I. El pozo de la angustia vv. 1-2

Este salmo fue compuesto por el Rey David, quien inicia con un verdadero grito de angustia, un clamor que emerge desde lo profundo de su alma. Y no es para menos. Según el encabezado del Salmo, que es un título que se encuentra en el original, es decir, no fue añadido por los traductores, David lo escribió cuando huía de Absalón su hijo.

Para entender este contexto, debemos detenernos en hechos que ocurrieron en la vida de David antes de este salmo. En 2 S. cap. 11 se relata el pecado de David y Betsabé. En esa oportunidad, David se encontraba en su Palacio, ya que no había salido con su ejército a la guerra cómo debía hacerlo. Estando allí, pudo ver a Betsabé mientras se bañaba y la codició. pero Betsabé era esposa de Urías, quien a pesar de no ser israelita era uno de los más fieles soldados de David. No importándole esto, David tomó a Betsabé ilegítimamente, y de esa relación ella resultó embarazada.

Para encubrir su pecado, David llamo a Urías de vuelta a casa para que estuviera con su mujer, y así pareciera como que el hijo concebido en adulterio fuera en realidad de Urías, el legítimo esposo. Sin embargo, el plan de David no resultó, ya que Urías decidió quedarse resguardando al rey que lo había traicionado el lugar de ir a su casa a descansar y a disfrutar con su mujer.

Lejos de conmoverse y quebrantarse ante esta fidelidad a toda prueba de Urías, David decidió ir un paso más allá en el retorcido camino que estaba recorriendo, e ideó un plan para matar a su fiel soldado. Así, ordenó a su comandante Joab que pusiera a Urías en lo más recio de la batalla y luego se retiraran, dejándolo solo y abandonado a su suerte. De esta forma fue como Urías murió y se consumó el perverso plan del Rey David.

Aunque David pareció tener éxito en este malvado complot, lo cierto es que el Señor estaba al tanto de todo lo que estaba ocurriendo y no iba a dejar que esto permaneciera impune. Por esta razón, envió al profeta Natán para que lo confrontara por su pecado en 2 S. cap. 12. así fue como David finalmente se quebrantó ante Dios y reconoció a ver violado su ley.

Ante el arrepentimiento de David, el Señor le extendió su misericordia. Sin embargo, el pecado tiene consecuencias, y aunque el Señor nos perdona y nos restaura, muchas veces debemos vivir con ellas. La primera de esas consecuencias es que el hijo que concibió en adulterio con Betsabé murió poco tiempo después de nacer, y aunque David se lamentó con ayuno y lloros, no pudo retenerlo con él.

Datos proporcionados:

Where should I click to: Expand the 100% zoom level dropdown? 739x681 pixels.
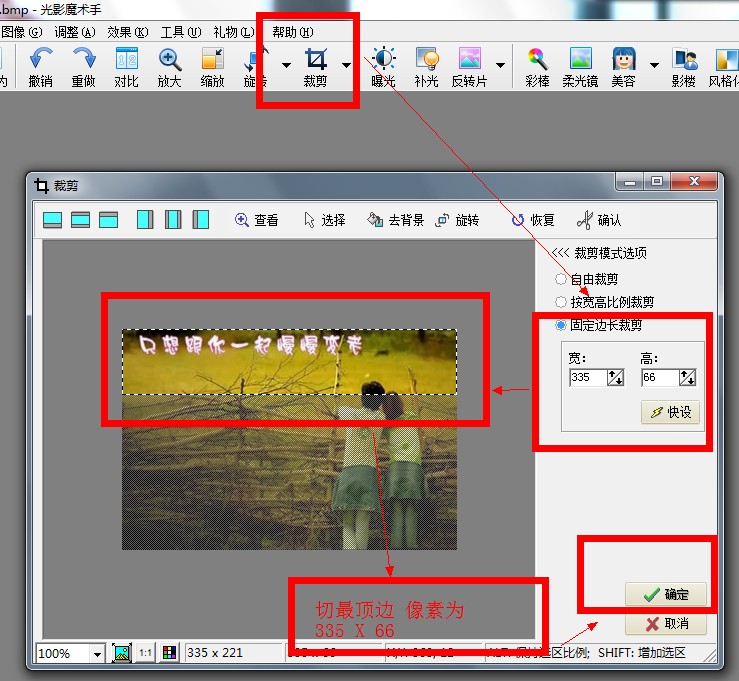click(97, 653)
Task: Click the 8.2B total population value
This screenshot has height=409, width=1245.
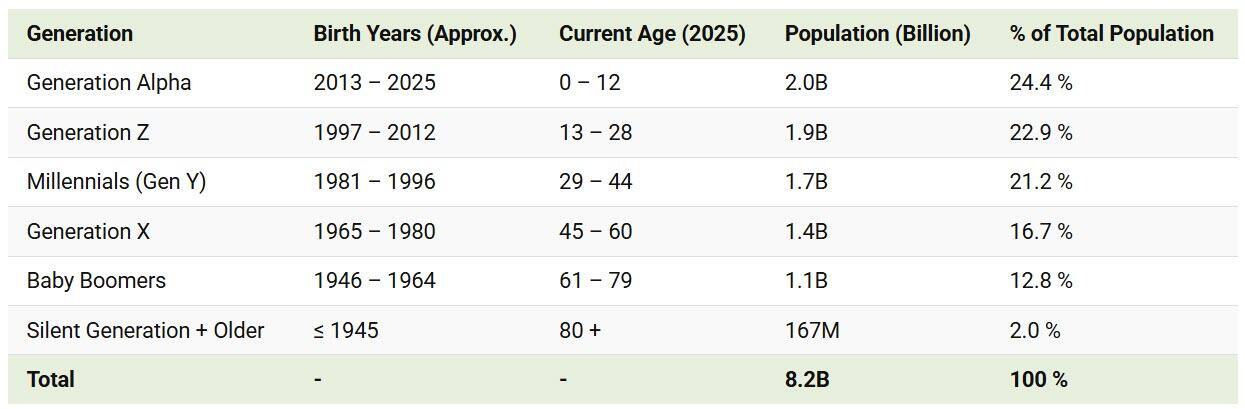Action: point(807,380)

--

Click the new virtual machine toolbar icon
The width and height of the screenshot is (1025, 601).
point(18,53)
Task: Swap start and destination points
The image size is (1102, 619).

Requisitos del ejercicio:
Actualiza el pasaje del texto sobre el salmo que comienza en "Aunque David pareció" y termina en "retenerlo con él.", y reprodúcelo con "compasión" en lugar de "misericordia".

Solución a continuación:
Aunque David pareció tener éxito en este malvado complot, lo cierto es que el Señor estaba al tanto de todo lo que estaba ocurriendo y no iba a dejar que esto permaneciera impune. Por esta razón, envió al profeta Natán para que lo confrontara por su pecado en 2 S. cap. 12. así fue como David finalmente se quebrantó ante Dios y reconoció a ver violado su ley.

Ante el arrepentimiento de David, el Señor le extendió su compasión. Sin embargo, el pecado tiene consecuencias, y aunque el Señor nos perdona y nos restaura, muchas veces debemos vivir con ellas. La primera de esas consecuencias es que el hijo que concibió en adulterio con Betsabé murió poco tiempo después de nacer, y aunque David se lamentó con ayuno y lloros, no pudo retenerlo con él.